A titre de comparaison, au plus fort des manifestations contre la loi Travail, dite El Khomri, au printemps 2016, le ministère de l'Intérieur avait dénombré près de 400.000 personnes dans les rues.

Pour Jean Grosset, directeur de l'Observatoire du dialogue social de la Fondation Jean Jaurès et ancien secrétaire général adjoint du syndicat UNSA, la manifestation n'aura pas l'impact escompté par ses organisateurs.

"La manifestation a été avant tout à caractère militant", a-t-il dit à Reuters. "Vous n'avez pas là-dessus une émotion pour l'instant des salariés qui les fait rejoindre les cortèges des syndicats."

UNE ÉTAPE D'UN PROCESSUS

Le secrétaire général de la CGT, Philippe Martinez, s'est dit satisfait, mardi soir, de la mobilisation, qui était soutenue par la FSU, Solidaires, le syndicat étudiant Unef et a été rejoint par plus de la moitié des unions syndicales et fédérations de Force ouvrière, malgré l'avis défavorable de leur secrétaire général, Jean-Claude Mailly.

Le numéro un de la CGT considère que cette journée n'est qu'une étape d'un processus pour amener le gouvernement à renoncer à une réforme qui, selon lui, détricote le droit du Travail.

La centrale a déjà appelé à une nouvelle journée d'action le 21 septembre, la veille de la présentation des ordonnances au conseil des ministres.

Mais si le gouvernement s'est dit "attentif" à la contestation, il ne reviendra pas sur des mesures validées démocratiquement par le Parlement, a déclaré mercredi le Premier ministre, Edouard Philippe, rassuré par la mobilisation en demi-teinte de mardi.

"On ne va pas reculer", a dit la ministre du Travail, Muriel Pénicaud, sur BFMTV. "Reculer par rapport à quoi? Par rapport à la concertation qu'on a faite, par rapport au mandat que le Parlement nous a donné?
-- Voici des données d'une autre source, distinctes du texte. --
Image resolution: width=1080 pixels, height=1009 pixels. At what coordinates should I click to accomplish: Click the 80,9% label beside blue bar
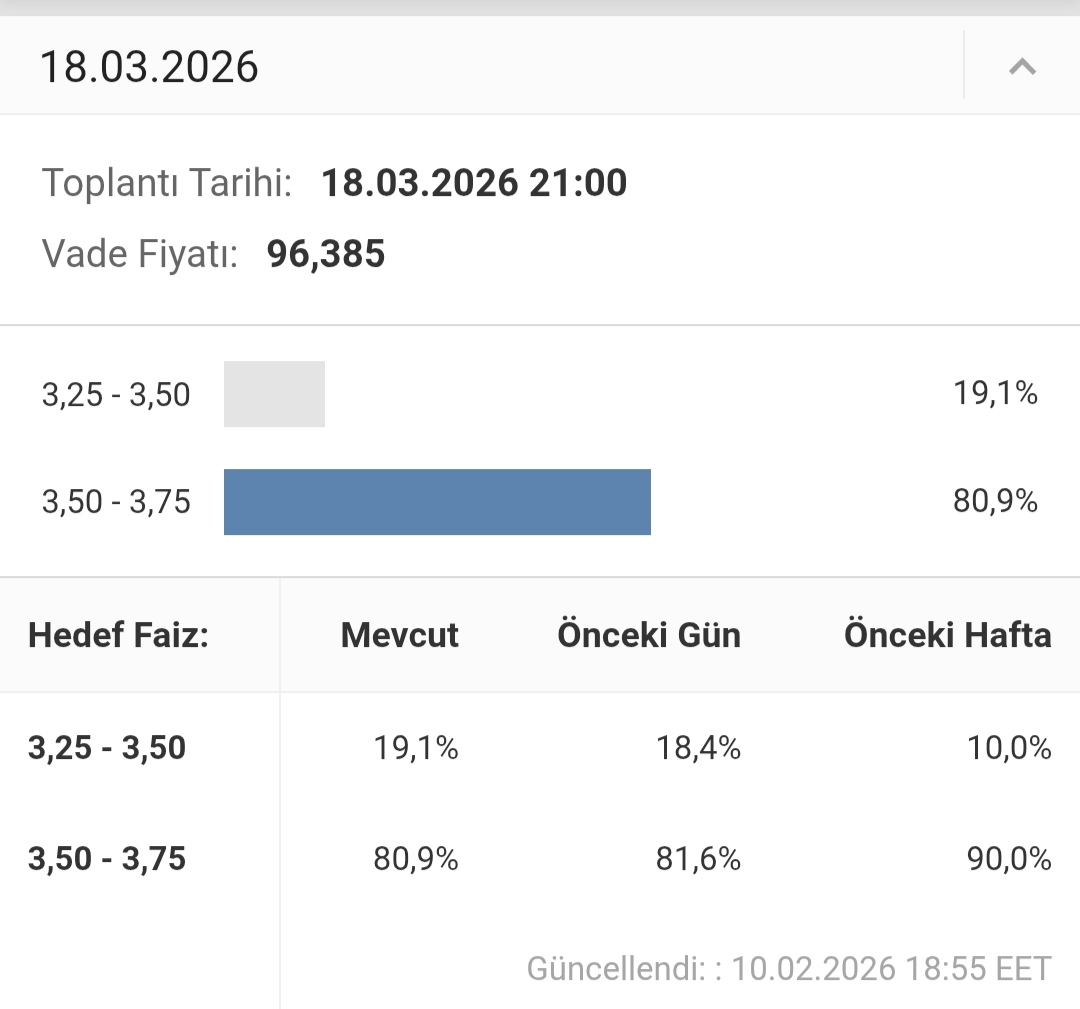point(995,501)
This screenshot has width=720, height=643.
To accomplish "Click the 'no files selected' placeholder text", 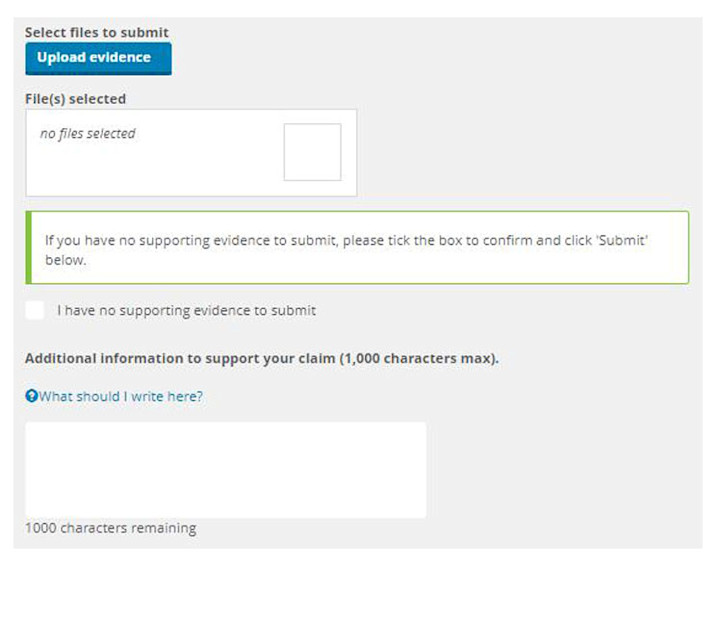I will tap(87, 134).
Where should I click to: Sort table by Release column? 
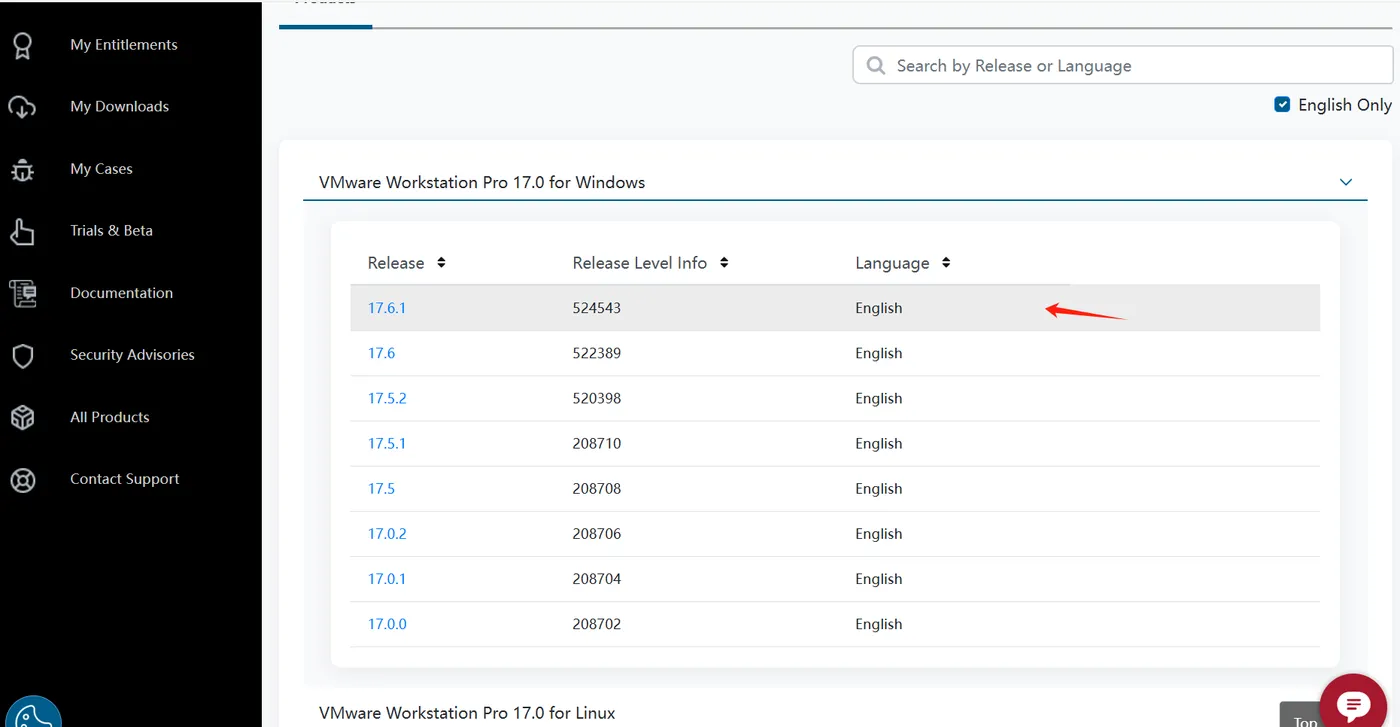441,263
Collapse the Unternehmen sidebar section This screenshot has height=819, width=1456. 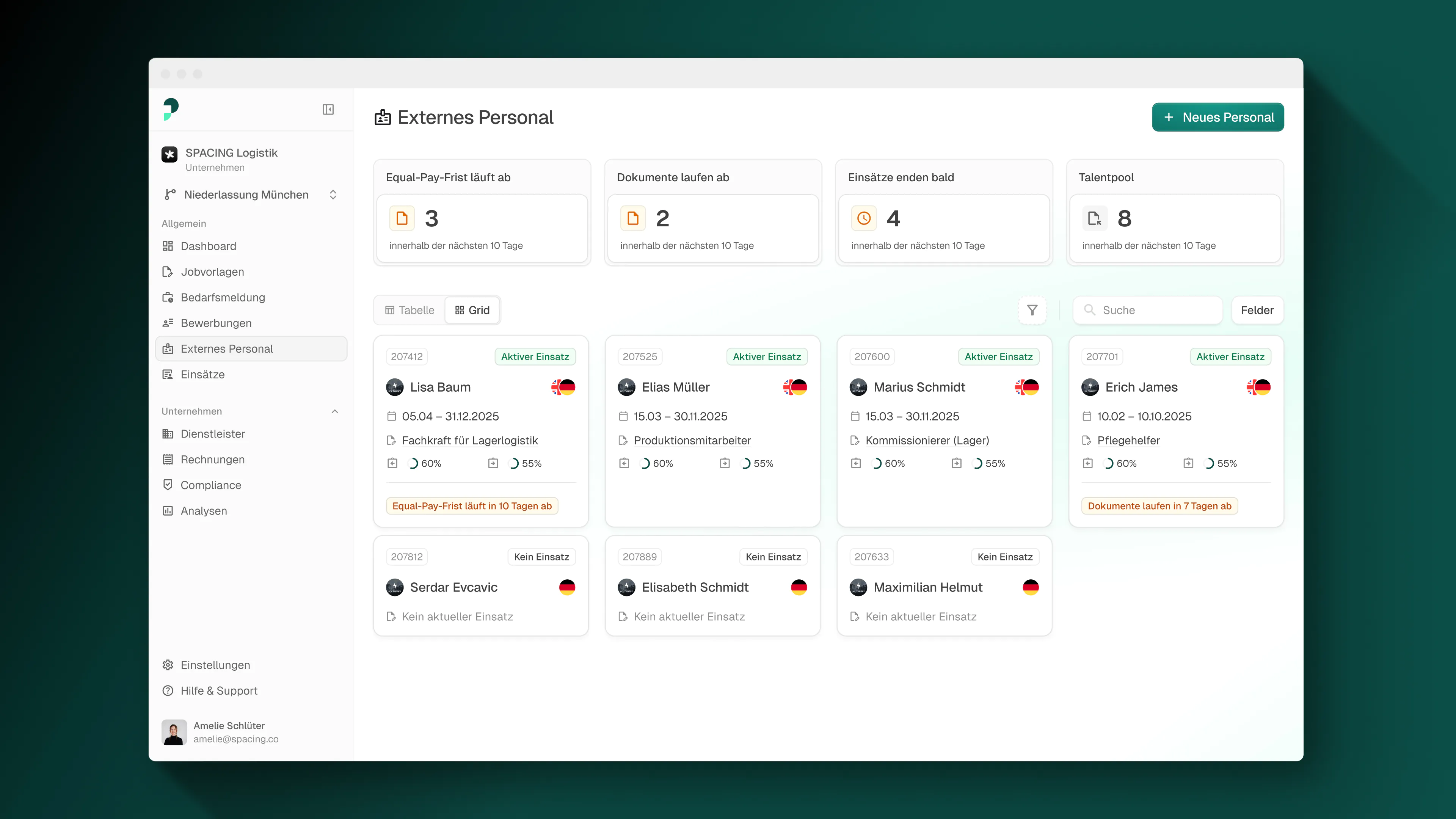[334, 411]
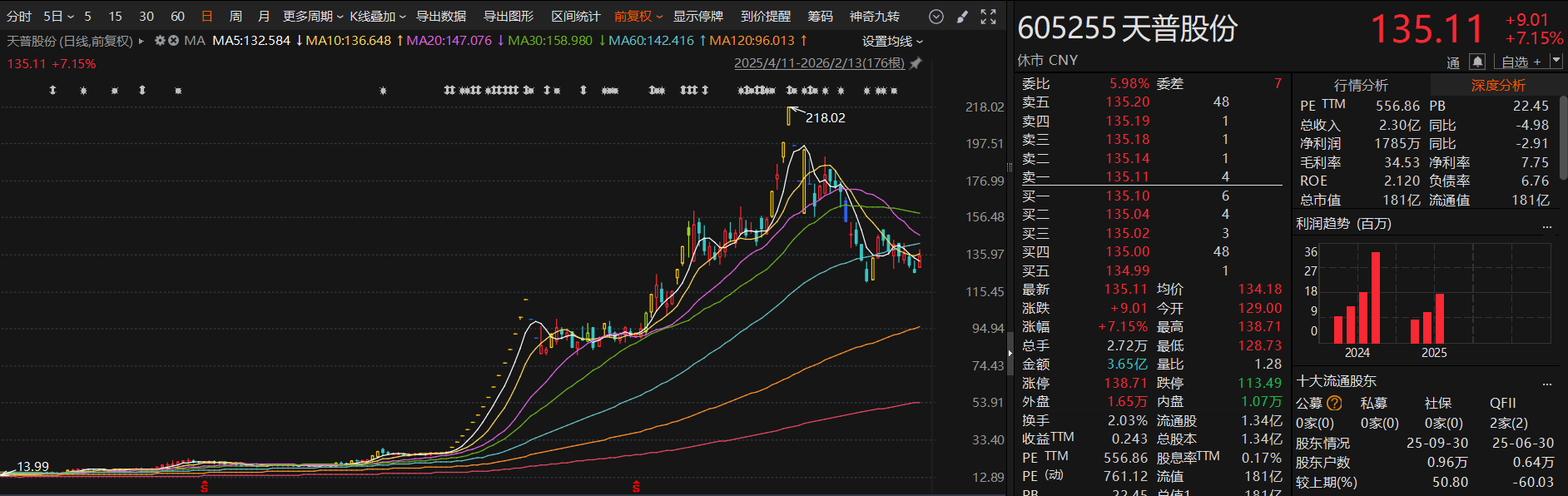Select the 周 weekly period tab
Screen dimensions: 1568x496
pos(236,17)
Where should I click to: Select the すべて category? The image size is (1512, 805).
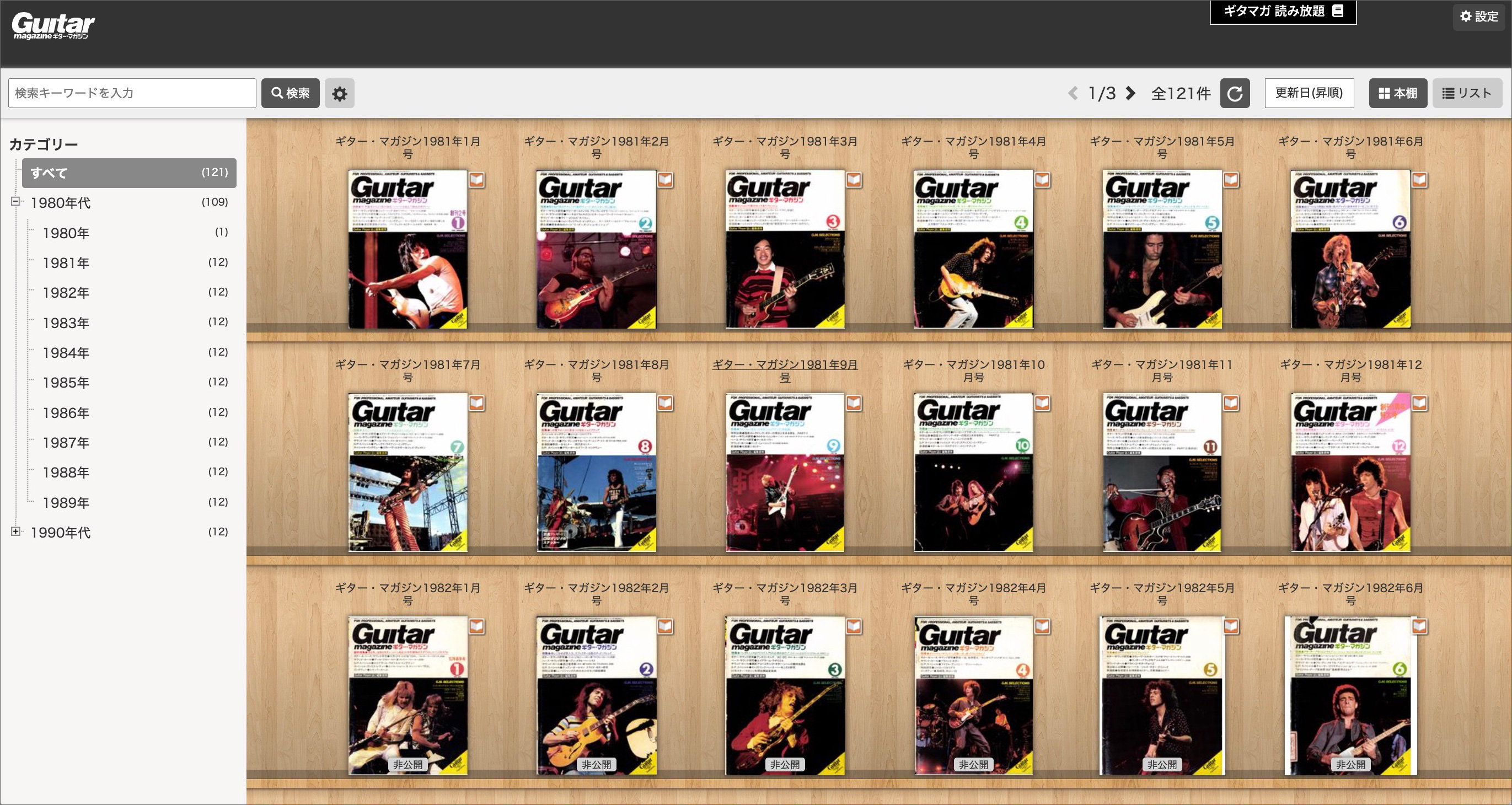point(129,173)
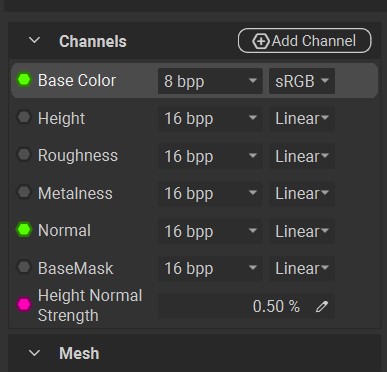Click the Height Normal Strength value field
387x372 pixels.
click(x=246, y=306)
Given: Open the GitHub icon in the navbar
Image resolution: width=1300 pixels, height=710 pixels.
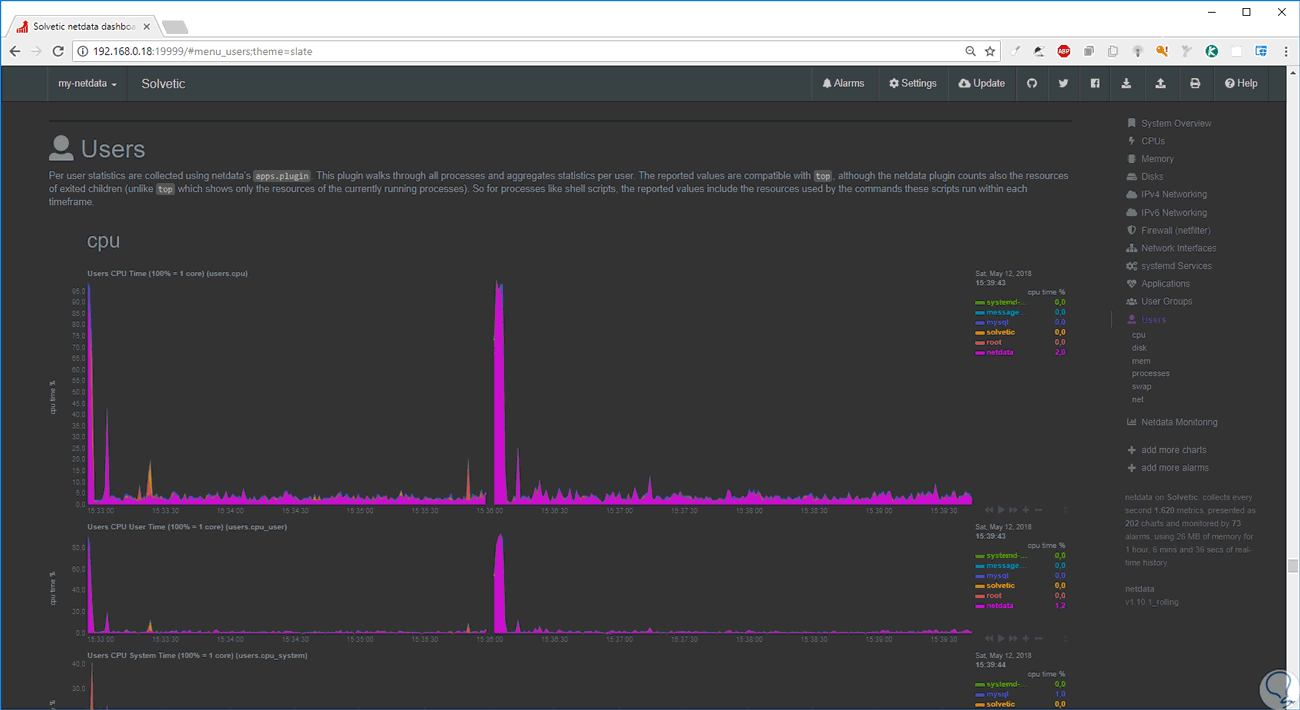Looking at the screenshot, I should (1032, 84).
Non."

Pour Raymond Soubie, ancien conseiller social de Nicolas Sarkozy et grand spécialiste du mouvement syndical, la CGT ne fait que bâtir son image de syndicat "au plus près de la défense des salariés".

MANIFESTATION "DE PRINCIPE"

"Son objectif n'était pas de faire revenir le gouvernement sur les ordonnances", dit-il, jugeant que le sort en est déjà jeté. "C'est plus une manifestation de principe pour montrer son hostilité et surtout pour prendre date par rapport à une éventuelle montée des mécontentements dans les mois à venir."

Selon lui, la réforme du Code du travail, un thème complexe, n'est pas aussi "inflammable" que les réformes de l'assurance chômage et ou des retraites prévues pour le printemps prochain.

Emmanuel Macron souhaite unifier le système des retraites et mettre fin aux régimes spéciaux. "Des corporations vont se sentir attaquées et vont se défendre dans des secteurs sensibles comme l'énergie et les transports", dit Raymond Soubie, laissant présager un printemps 2018 explosif.

Les directions de la CFDT, de FO, de la CFTC et de la CFE-CGC ont refusé de prendre part aux actions de la CGT pour conserver leurs forces pour les prochaines concertations.

Le secrétaire général de FO, Jean-Claude Mailly, qui avait soutenu la CGT lors des manifestations contre la loi Travail, a par ailleurs essuyé de vives critiques de la part de certaines de ses unions départementales pour la position qu'il a adoptée.

Selon les spécialistes des questions sociales, le numéro un de FO, qui doit quitter ses fonctions en avril prochain, souhaite sortir en laissant à l'organisation une image "moderne".

"Aujourd'hui il y a des débats au sein de FO, mais certains pensent que lorsqu'elle est associée à la CGT, elle est complètement occultée", explique Guy Groux. "L'été 2017 est très intéressant parce que, alors que FO est toujours marginalisé dans le face-à-face entre CFDT et CGT, là, elle a occupé le coeur des débats."